**Exercise directions:** The response must consist of the lines below from the one with "You are a GUI" through the one with "Screen dimensions: 1024x994", exactly as they appear and with both ends kept.

**Input:**
[Start of Attachment]
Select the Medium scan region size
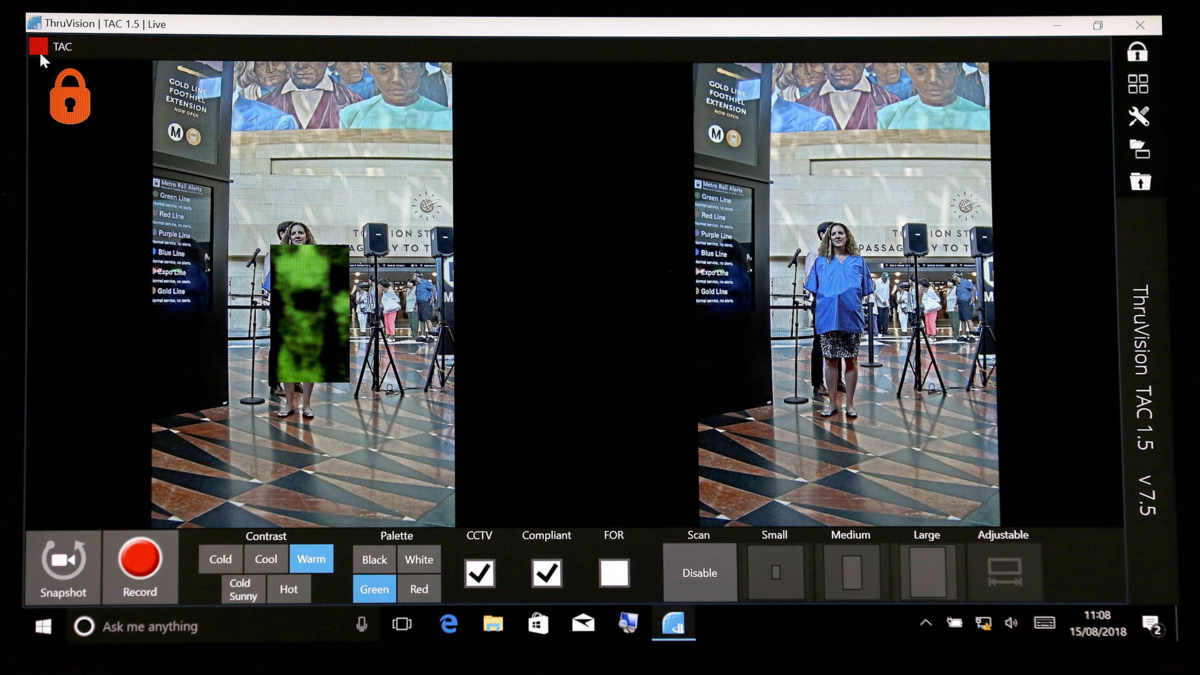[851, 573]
[End of Attachment]
[Start of Attachment]
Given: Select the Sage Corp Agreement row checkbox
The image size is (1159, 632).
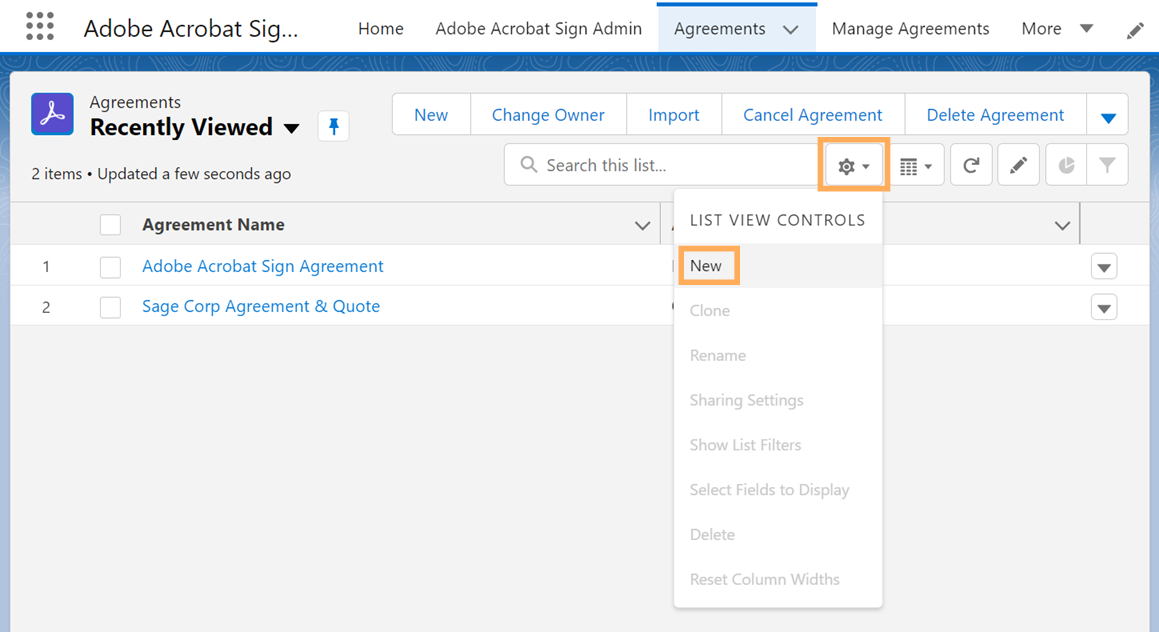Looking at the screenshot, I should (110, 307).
[End of Attachment]
[Start of Attachment]
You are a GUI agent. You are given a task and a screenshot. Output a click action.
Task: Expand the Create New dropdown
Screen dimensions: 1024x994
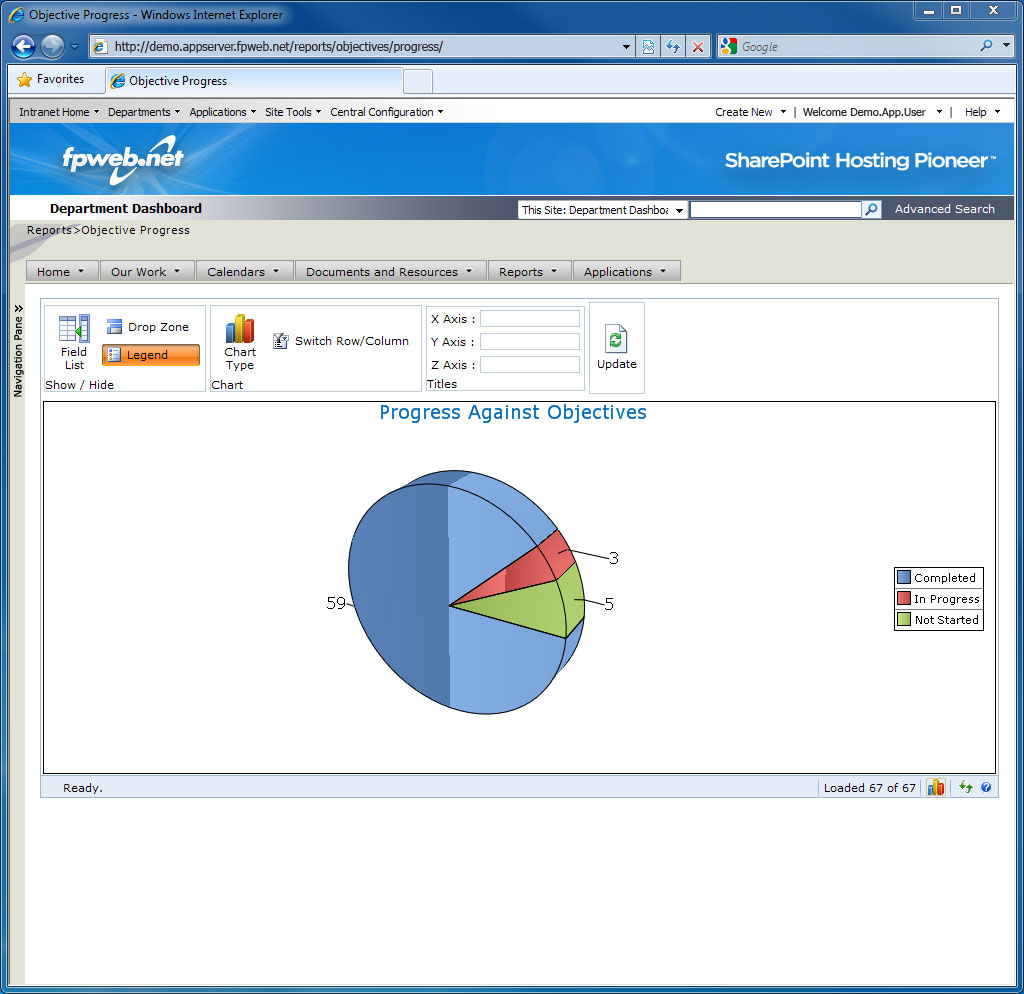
[End of Attachment]
**Your response:**
You are a GUI agent. You are given a task and a screenshot. Output a click action.
Task: Expand the Create New dropdown
Screen dimensions: 1024x994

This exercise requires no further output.